- Cover of the first volume

おでかけ子ザメ
- Written by: Penguin Box
- Published by: Enterbrain (magazine serialization); Chukei Publishing (volumes);
- Imprint: Kitora
- Magazine: Aokishi
- Original run: October 20, 2021 – present
- Volumes: 8
- Directed by: Marina Maki
- Written by: Hiroaki Nagashima
- Music by: Yoshiaki Fujisawa
- Studio: ENGI
- Released: August 1, 2023 – May 10, 2024
- Runtime: 1 minute
- Episodes: 60

Eiga Odekake Kozame Tokai no Otomodachi
- Directed by: Chihiro Kumano
- Written by: Hiroaki Nagashima
- Music by: Yoshiaki Fujisawa
- Studio: ENGI
- Released: August 22, 2025
- Runtime: 74 minutes

Odekake Kozame 2nd Season
- Directed by: Chihiro Kumano
- Written by: Hiroaki Nagashima
- Music by: Yoshiaki Fujisawa
- Studio: ENGI
- Original network: TXN (TV Tokyo)
- Original run: April 12, 2026 – present
- Episodes: 1

= Odekake Kozame =

Japanese manga by Penguin Box

Odekake Kozame (おでかけ子ザメ) is a Japanese manga series written and illustrated by Penguin Box.

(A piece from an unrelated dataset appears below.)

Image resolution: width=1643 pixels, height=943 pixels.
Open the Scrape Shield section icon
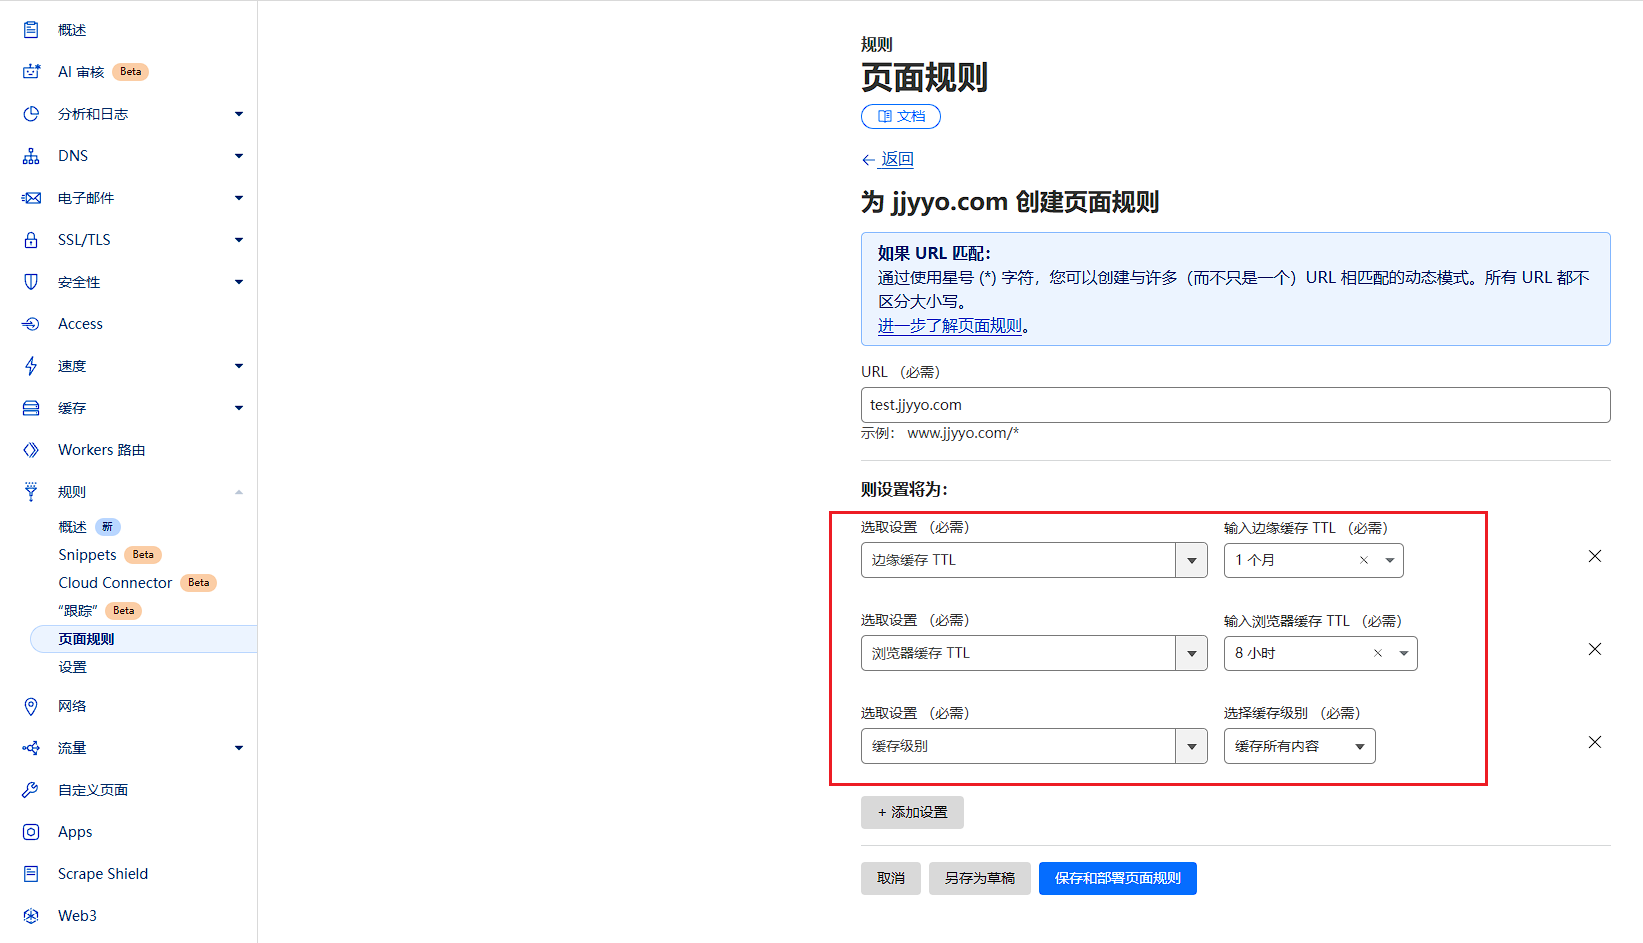(31, 873)
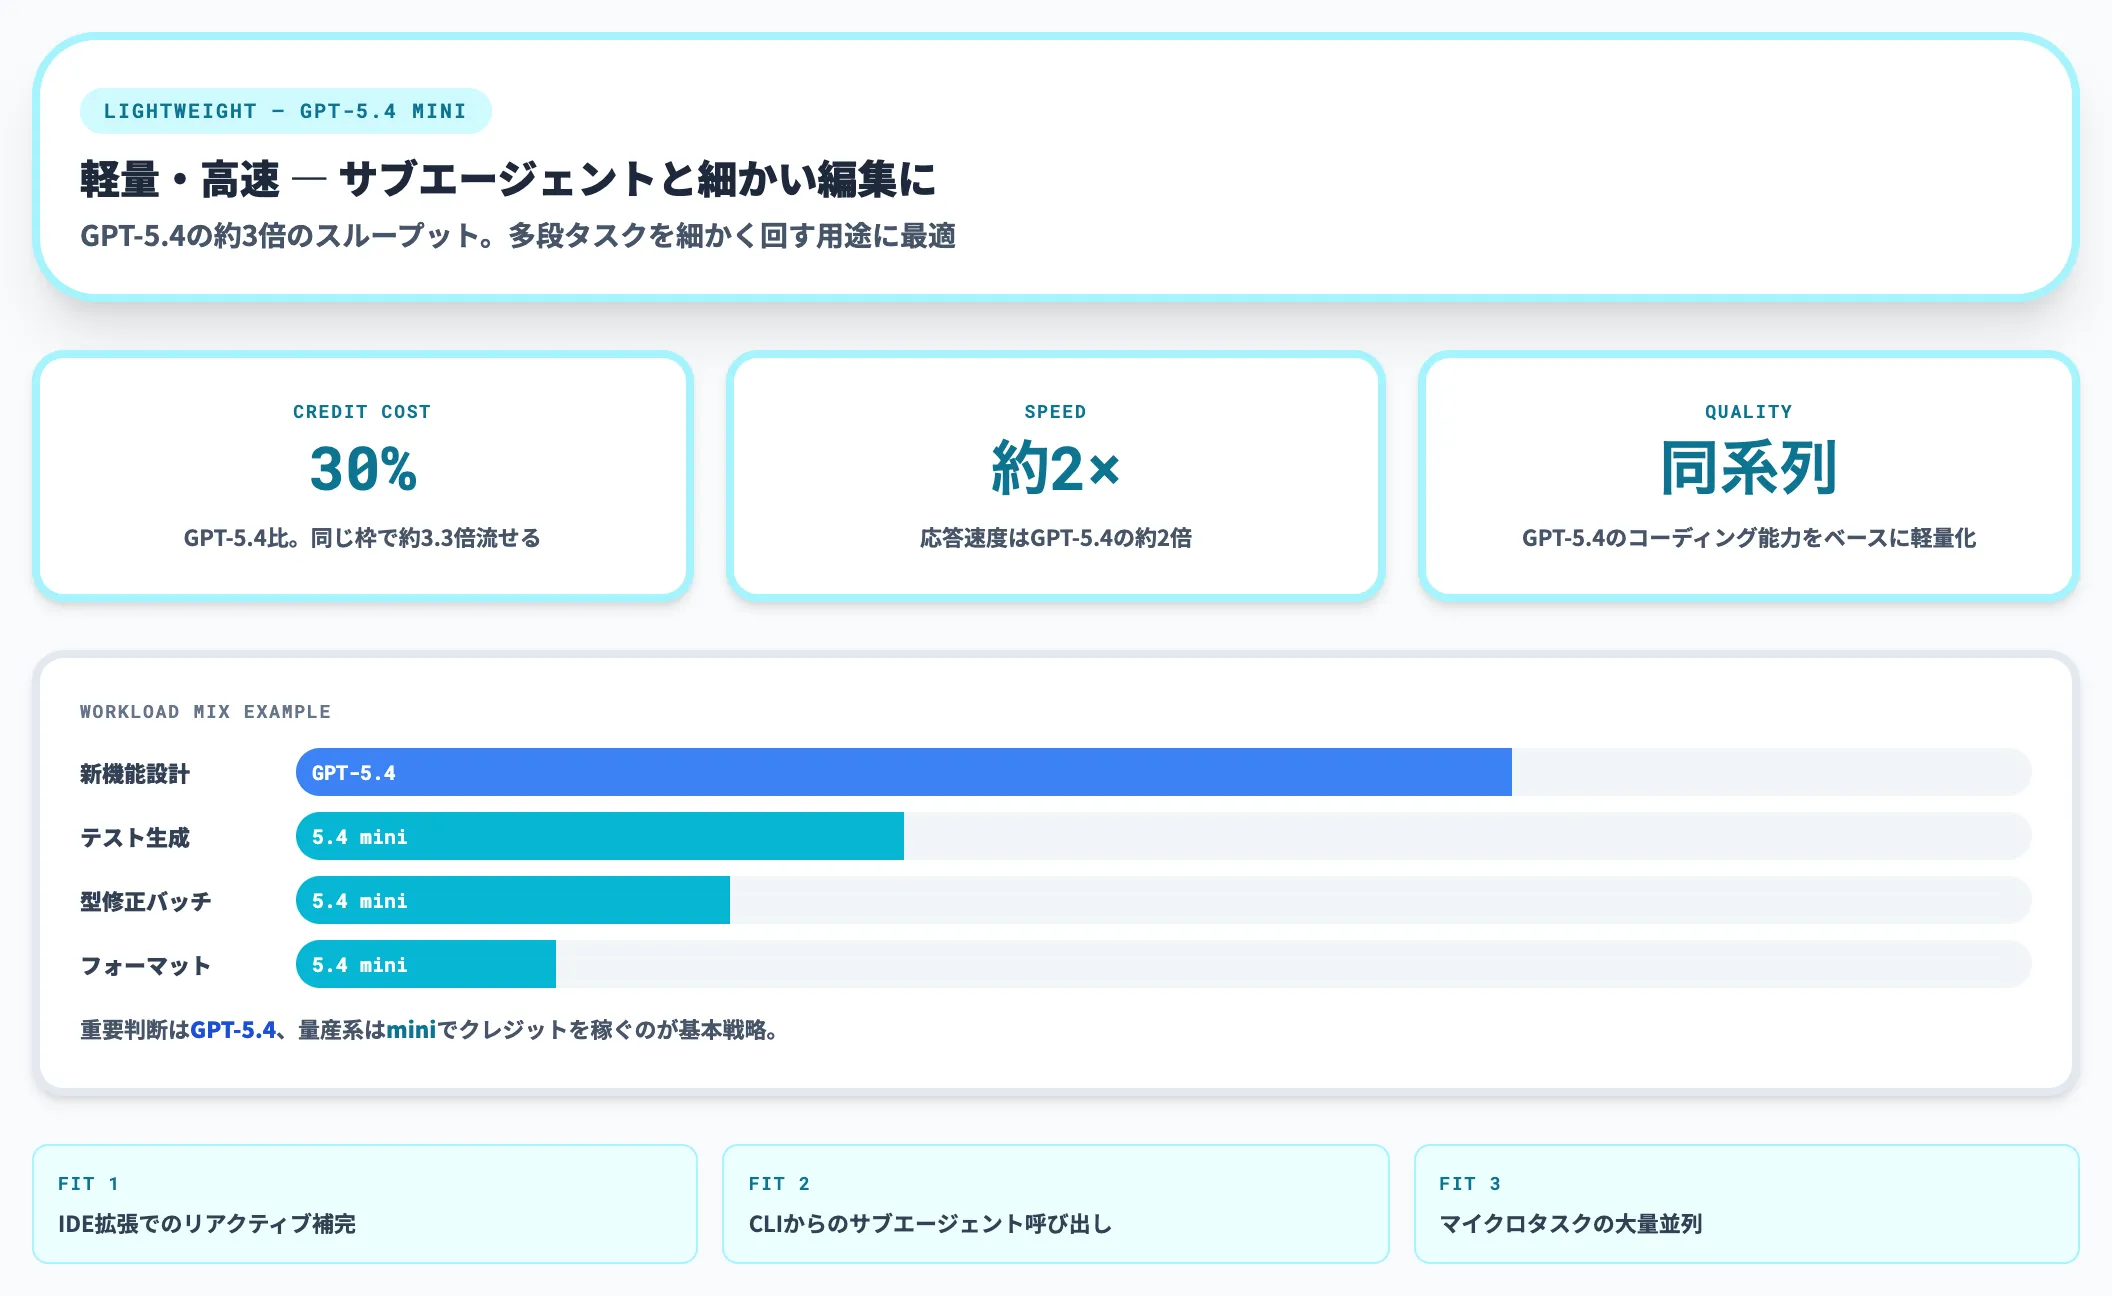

Originally published as a web manga on Twitter in June 2021, it was later picked up for serialization by Kadokawa Corporation and Enterbrain, who then began serializing the series on their Aokishi magazine in October of the same year. The series has been compiled into eight tankōbon volumes by Chukei Publishing as of March 2026. An original net (ONA) anime adaptation by ENGI was released on YouTube from August 2023 to May 2024. An anime film also by ENGI titled Eiga Odekake Kozame Tokai no Otomodachi opened in Japan in August 2025. A second season premiered in April 2026.

==Characters==
- Kozame-chan (子ザメちゃん)

- Ankō-chan (あんこうちゃん)

- Usame-chan (うさめちゃん)

- Man with a Mohawk (モヒカンあにき, Mohikan Aniki)

- Haruto (はると)

- Sora (そら)

- Miho (みほ)

- Big Brother Salaryman

- Mr. Bartender

- Mr. Host

- Photographer Lady

- Manabu

- Model Lady

- Ojii-san

- Proprietress

- Dobel-san

==Media==
===Manga===

| No. | Japanese release date | Japanese ISBN |
|---|---|---|
| 1 | January 19, 2022 | 978-4-04-605570-5 |
| 2 | August 3, 2022 | 978-4-04-605937-6 |
| 3 | May 30, 2023 | 978-4-04-606352-6 |
| 4 | October 26, 2023 | 978-4-04-606570-4 |
| 5 | June 21, 2024 | 978-4-04-606925-2 |
| 6 | December 24, 2024 | 978-4-04-607329-7 |
| 7 | July 17, 2025 | 978-4-04-607529-1 978-4-04-607530-7 (SE) |
| 8 | March 16, 2026 | 978-4-04-607955-8 978-4-04-607956-5 (SE) |

===Anime===
An anime adaptation was announced on May 25, 2023. The original net animation (ONA) series is animated by ENGI and directed by Marina Maki, with Hiroaki Nagashima writing and supervising the scripts, Arisa Yoshii designing the characters, and Yoshiaki Fujisawa composing the music at Kadokawa Corporation. It was released on YouTube from August 1, 2023, to May 10, 2024. The anime's theme song is "Yorimichi" performed by Kana Hanazawa.

A new anime project was announced after the final episode of the series on May 10, 2024. It was later revealed to be a film produced again by ENGI and directed by Chihiro Kumano, with Hiroaki Nagashima returning to write the scripts, Ayumi Takeuchi designing the characters, and Yoshiaki Fujisawa returning to compose the music. It opened in Japanese theaters on August 22, 2025. The film's theme song is "Yorimichi" performed by Lozareena.

A second season was announced on December 18, 2025. The cast and staff from the film are reprising their roles. It premiered on April 12, 2026, within the Animori! program on TV Tokyo and its affiliates, and also streams on YouTube.

===Collaborations===
The franchise has collaborated with various other characters, productions, facilities, and municipalities, including releases of special episodes (manga and anime) of Gamera Rebirth, Chibi Godzilla, Rody, Chiba Prefecture, and Kurashiki city.